Wednesday 27 October 2010

Pt 3. Precedents

So what decent precedents have I got? I guess you’ve got to look at other people who’ve wrestled with this question, worked with similar people and been led by Jesus into enabling real transformation.

In 1995, my Dad and a couple of friends from church ran a course with unemployed people in Southampton. It was helpful for people, and so they ran another one. And another. He left his job and started his own business to help enable the friends to do more courses. The more they worked with people, the more they discovered about the many things that were stopping people getting jobs – apparently it wasn’t just people being lazy.
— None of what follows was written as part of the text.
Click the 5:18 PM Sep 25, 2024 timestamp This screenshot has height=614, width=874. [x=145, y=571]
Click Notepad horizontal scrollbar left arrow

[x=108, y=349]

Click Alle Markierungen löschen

And so the Get That Job course developed from some interview practice, encouragement, and careers advice to include CBT, fun games, group support, life coaching and wisdom from the Bible to set the people free.
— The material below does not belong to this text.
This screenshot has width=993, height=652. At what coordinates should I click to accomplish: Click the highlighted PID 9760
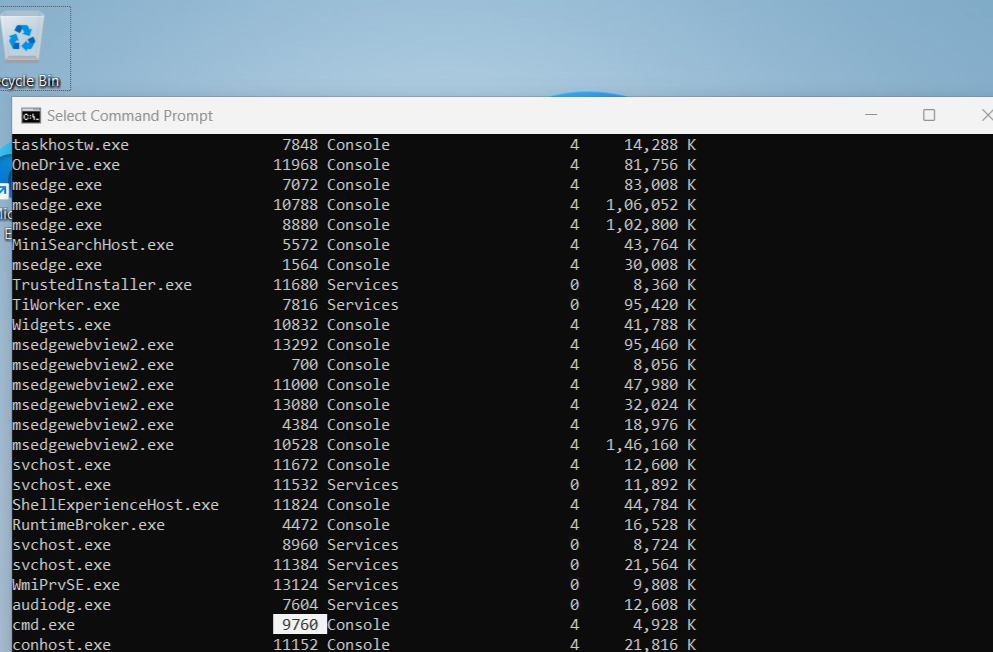pos(300,625)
15 years on, Southampton university department of psychology concluded a 3-year quantitative study with the finding that SAFE and the Choices course produce ‘a statistically significant result’ in improving mental health. That’s no joke. Pretty much every single course participant saw the symptoms of medically diagnosed depression and anxiety disappear. People who’ve been labelled by doctors as ‘disabled’ – “you’ve got a chemical unbalance in your brain and you’ll always need to take these pills” – are simply not depressed anymore. They’re remaking their life how they once dreamed it might be.

Another one: I’ve nearly finished reading about Jackie Pullinger, who ended up working with Triad heroin addicts in Hong Kong in the 70s. She had a vision not just to help one or two, but clear up a whole area that was outside government control and therefore completely dominated by drugs, prostitution, poverty, and gang violence – the Walled City. Possibly an unrealistic ambition for a naive white girl from Surrey.
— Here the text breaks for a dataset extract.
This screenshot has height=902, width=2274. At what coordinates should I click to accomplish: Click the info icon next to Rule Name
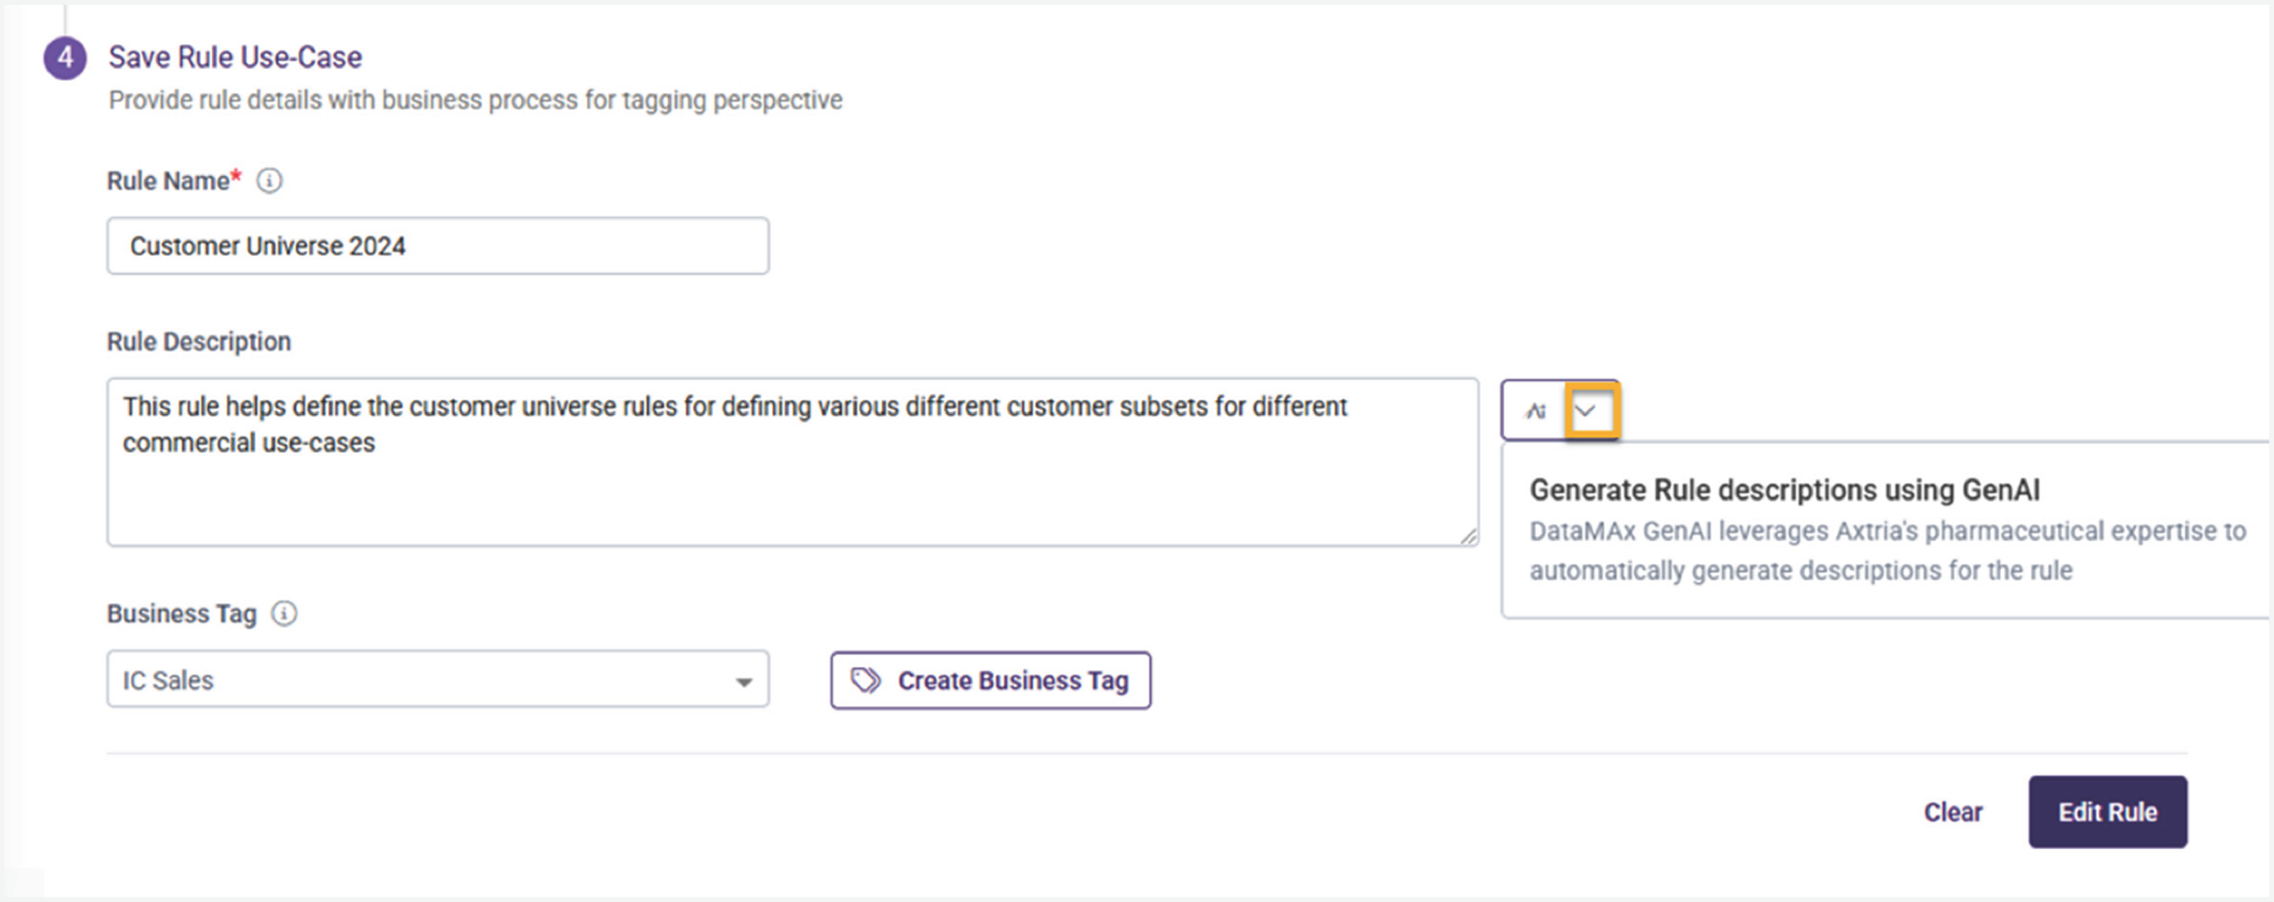point(269,181)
But the young gangster addicts she befriended began becoming Christians, getting filled with the Spirit, and experiencing no withdrawal pains when they prayed in tongues. And as they were helped to follow Jesus, living in community away from their old environment, they began to do crazy things like hand themselves in to the police for crimes they’d got away with, do housework, and help set others free like they had been. Gang bosses got set free, and the walled city began to change.

Today, after 30 years of setbacks, heartache, danger, blood sweat and tears, the Walled city is a beautiful garden.